Required actions:
A. In the QBTime Manager architecture document, which file holds the D1 database schema?
B. List the packages that make up the npm-workspaces monorepo described in the QBTime Manager architecture document.

Skip to content

Architecture

This document explains how QBTime Manager is put together — the system design and how the pieces fit. For what was planned and what got built, see Project Plan & Status.

High-level shape

Browser (React SPA, served by Cloudflare Pages)
   |  fetch() JSON to /api/v1/*  (HttpOnly session cookie)
   v
Cloudflare Pages Functions / Workers  (functions/)
   |        |            |               |
   v        v            v               v
  D1       KV          QBT API        MS Graph sendMail
 (SQL)  (cache,     (rest.tsheets)   (M365 Exchange)
        sessions)
   ^
   |
Cron Worker (separate) --> per-company report runner (added Phase 5)

There is no standalone server process. The front end is static files; all server-side logic runs as Cloudflare Workers invoked per request (or per cron tick).

Why this split

Cloudflare Pages can only serve static assets. Anything that needs a secret, talks to QBT, stores a token, or sends email must run server-side — that is what the Functions/ Workers layer is for. Pages Functions cannot run cron, so a separate small cron Worker calls the app's internal report endpoint on a schedule (see docs/deploy-app.md).

Workspaces

The repo is an npm-workspaces monorepo with three packages:

  • shared/ — framework-agnostic TypeScript types and constants imported by both the client and the functions. This is the single source of truth for role/tier enums, the report-type enum, the API response envelope, and verified QBT limits. Keeping these here prevents the client and server from drifting apart.
  • functions/ — the API and business logic. Routes (thin) call services (logic); the Env type describes the Cloudflare bindings and secrets available at runtime. A global _middleware.ts applies transport-security headers to every response.
  • client/ — the React SPA. A small typed api-client unwraps the { data, error, meta } envelope so components handle one error shape. Tailwind tokens (defined as CSS variables) drive light/dark theming from one class toggle.

Multi-tenancy model

The hierarchy is customers -> companies -> data. Isolation is enforced at both customer_id and company_id on every query (server-side, never hidden-in-UI only). QBT user/schedule/jobcode IDs are only unique within a company, so they are always stored and looked up together with company_id. Each company has its own QBT service token; the Worker resolves the correct token by company_id before calling QBT.

A third platform/DevOps tier sits above customers (provider-only, invisible to customers) and is gated by a platform role check that is separate from the customer role — there is no escalation path from a customer account to the platform plane.

Data layer (D1)

The schema lives in migrations/0001_init.sql. Notable choices:

  • Timestamps are UTC ISO-8601 text (SQLite has no native datetime type).
  • Secret/token columns are suffixed _enc and store ciphertext only; the app envelope- encrypts before insert. No plaintext secret is ever stored.

Provided material:
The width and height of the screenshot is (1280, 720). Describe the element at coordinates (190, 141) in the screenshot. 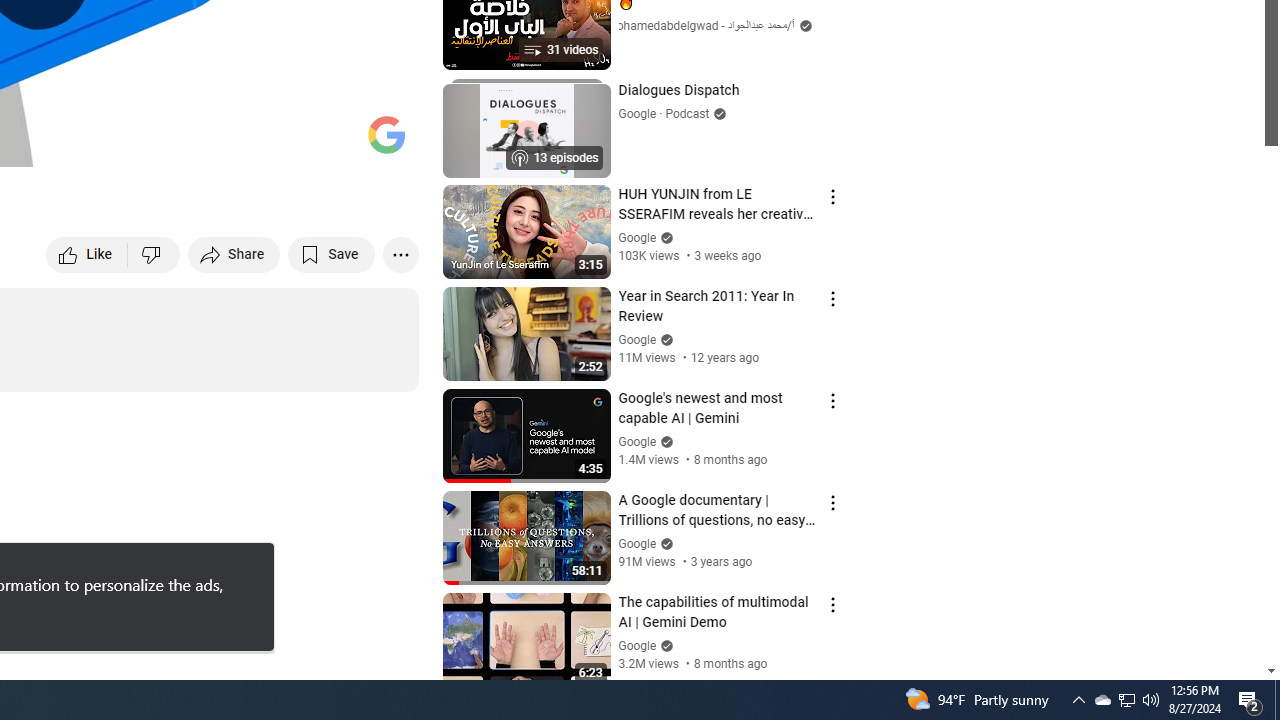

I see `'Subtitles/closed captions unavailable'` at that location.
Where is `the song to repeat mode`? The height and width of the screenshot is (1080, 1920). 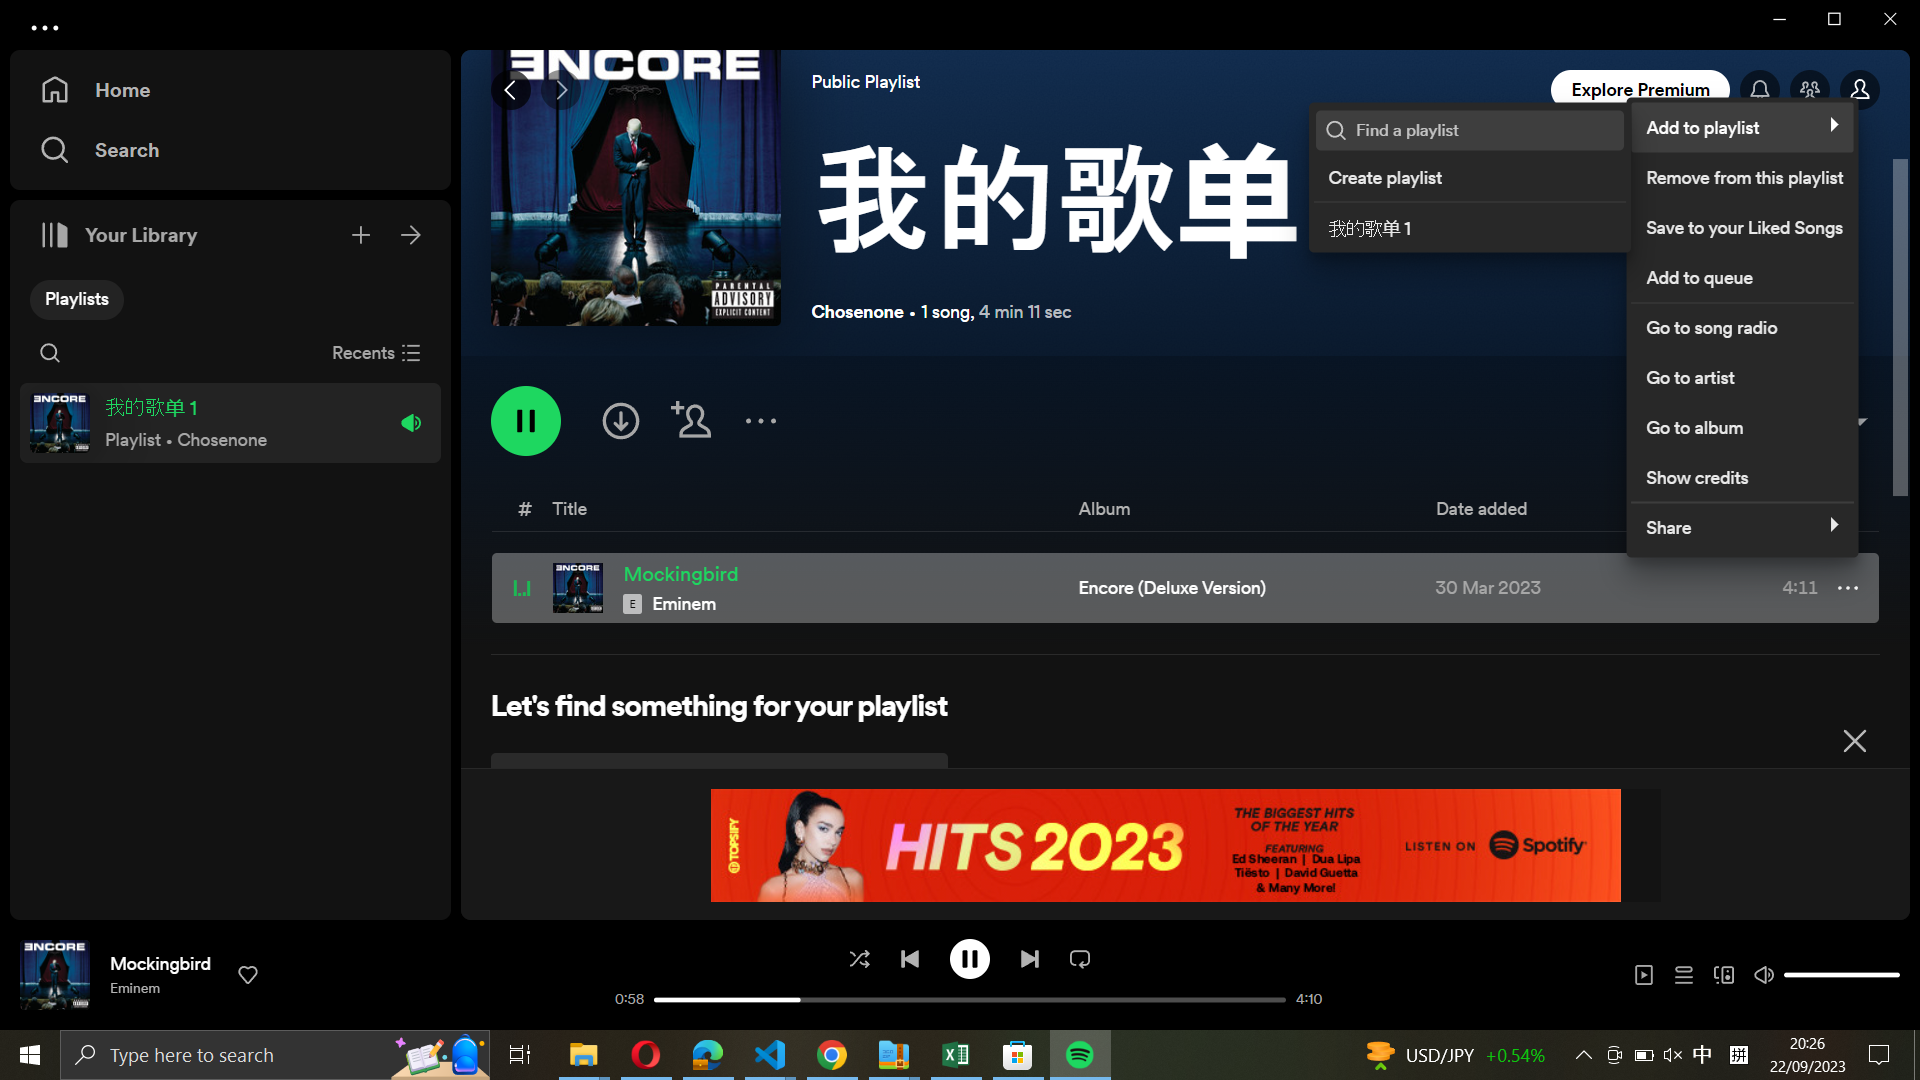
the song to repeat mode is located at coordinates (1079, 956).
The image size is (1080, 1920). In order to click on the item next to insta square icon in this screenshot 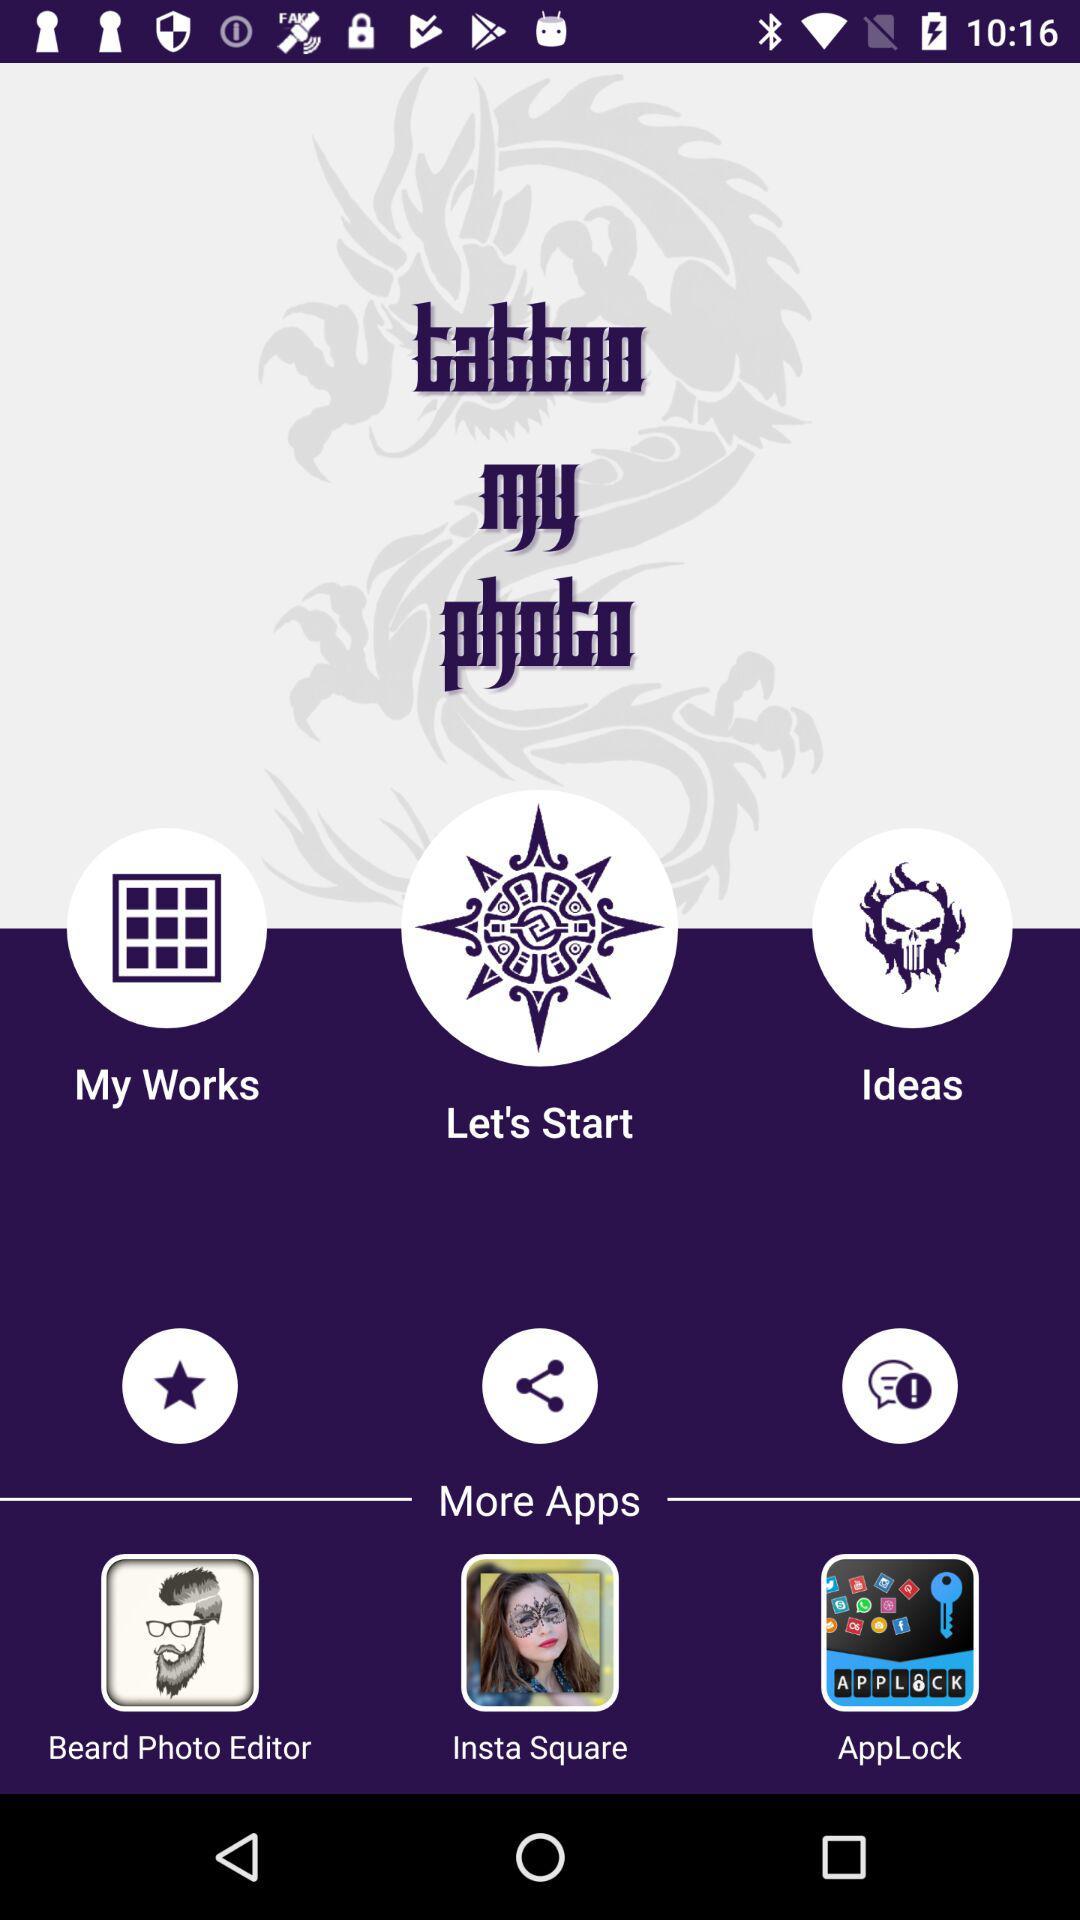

Responses to the tasks:
A. migrations/0001_init.sql

B. shared/, functions/, client/